Pour l’opposant, ce drame n’est ni accidentel ni imprévisible. Il résulte, selon lui, d’un dysfonctionnement structurel que les autorités n’auraient pas voulu corriger. « Ce drame est le résultat d’un problème connu, identifié et volontairement ignoré par l’État : le non-paiement convenable des bourses des étudiants », a-t-il accusé.
Barthélémy Dias rappelle que les alertes se sont multipliées ces derniers mois dans les universités publiques. « Depuis des mois, les étudiants alertent. Ils protestent. Ils réclament simplement ce qui leur est dû pour étudier et vivre dignement », a-t-il souligné, estimant que la réponse du pouvoir a été inadaptée. « Le régime a choisi le silence, le mépris et la brutalité administrative », a-t-il ajouté.

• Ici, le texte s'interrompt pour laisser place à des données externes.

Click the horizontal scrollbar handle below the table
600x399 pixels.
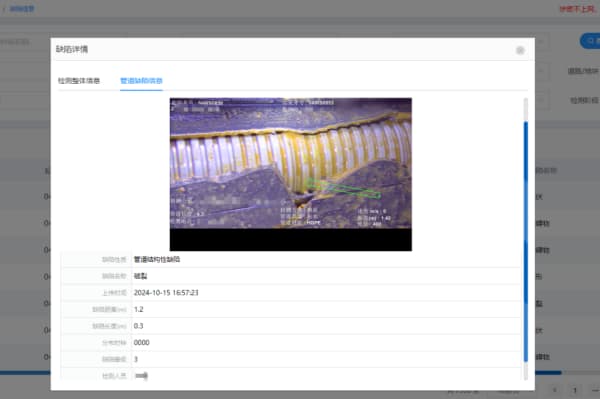coord(548,372)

Le leader de Sénégal Bi ñu Bokk affirme avoir lui-même tenté d’alerter les autorités bien avant le drame. « Il y a quelques semaines déjà, j’avais publiquement tiré la sonnette d’alarme à travers une vidéo, en appelant à une gestion urgente, responsable et humaine de la crise des bourses. Rien n’a été fait », a-t-il regretté.
Selon lui, l’inaction de l’État a créé un climat explosif au sein du campus universitaire. « Aujourd’hui, la colère accumulée, la détresse sociale et l’abandon ont conduit à l’irréparable », a accusé Barthélémy Dias, appelant implicitement à une remise en cause profonde de la gestion des affaires universitaires.